I would like tattoos, and find them interesting on other people. They usually tell a story. Again when I do get around to it it will be a treat to myself. A positive thing.

I have no idea if the abuse plays any part in these choices - certainly not consciously.
 
I had a boyfriend when I was younger who had tattoos and piercings as part of a serious engagement with what he called "pain states". He was interested in the psychology and physiology of pain, how it enhances our mental and physical awareness. Many indigenous cultures have rituals, such as ritual piercing, in which intense pain leads into trance states. He would meditate on a b&w photograph of a nude man strung up by a meat hook in his chest. It's an iconic photo some of you might have seen, taken in the desert of the American Southwest.

He and I played some "games" with pain, more anticipatory for me than actual. For example, "how do you feel if I bring this knife to your naked belly and what if I run the edge of the blade over it or even if I pierce the flesh sightly?" He never hurt me, though I did "hurt" him, at his request. It was a strangely healing experience. I think I learned that pain is a part of everyday life and nothing to be afraid of.

As far as I know, he had no explicit trauma history, though he was raised by two alcoholics who screwed him up bad. I sometimes wondered about the differences between us, me with my trauma history & a repulsion to pain, him with a drive to experience (& overcome) pain. He's now a body worker, interestingly enough.
 
I thought people interested in this topic may appreciate this book:

http://en.wikipedia.org/wiki/Modern_Primitives_(book)

I am interested in this thread. I think body modification can be transformative, and is used by many in that way. It makes sense that trauma survivors would be drawn to it. Our instincts are precious, and it seems many approach this instinctually. Certainly, these practices have been important to indigenous people in ritual, allowing them a "passing through" from one state to the next.
 
I find extensive tattooing or multiple piercing quite disturbing. They seem to me to express inner pain and a desire to turn against the body or against "normal" society. But I wouldn't make assumptions about whether I'd like or dislike, approve or disapprove of the person behind them based solely on that.

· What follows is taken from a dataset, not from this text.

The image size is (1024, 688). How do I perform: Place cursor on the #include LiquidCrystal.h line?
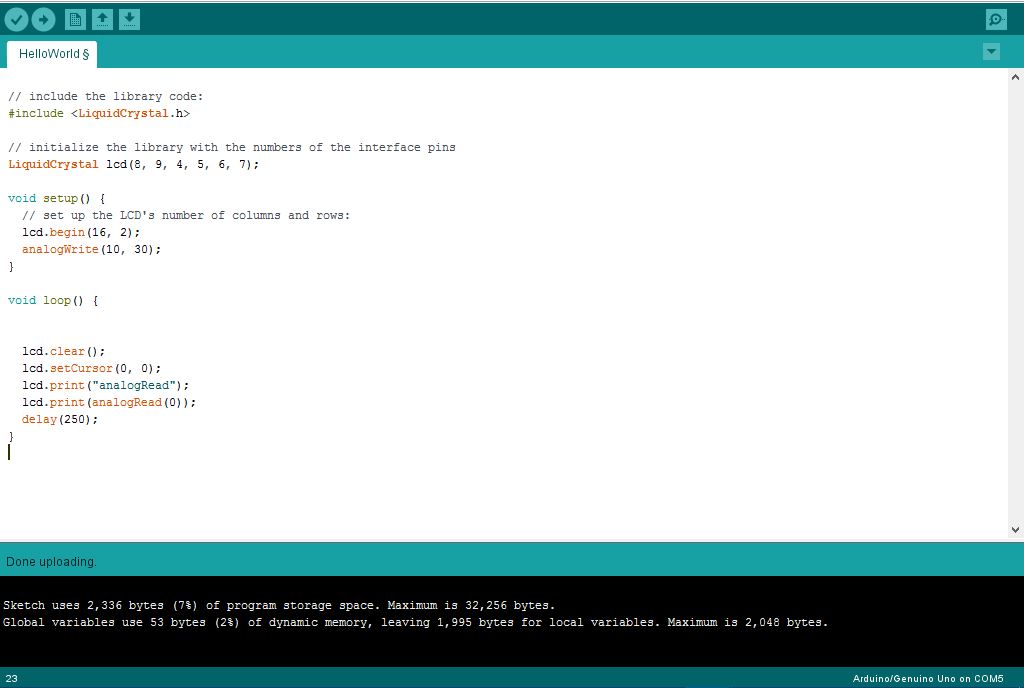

I wouldn't do it myself, but then I'm not very brave - it took until I was in my late twenties to get my ears pierced at all. And I would worry about how any body mod. would look on old wrinkled skin
 
I once dated a guy who, and I am likely under-estimating rather than exaggerating, had at least 20 piercings in his face, and uh...many...many more on the rest of his body. I personally freak out at the thought of getting piercings (I even hate it that my ears were pierced as a baby and have never liked wearing earrings) but I *love* seeing them on others. He was actually a super happy go lucky super cool guy, granted maybe I didn't know him on a deeper level for why he would get so many piercings, but the funny part was, he had no tattoos...those scared him. So he admired my tattoos and I admired his piercings and kinda saw each other as braver than our own selves.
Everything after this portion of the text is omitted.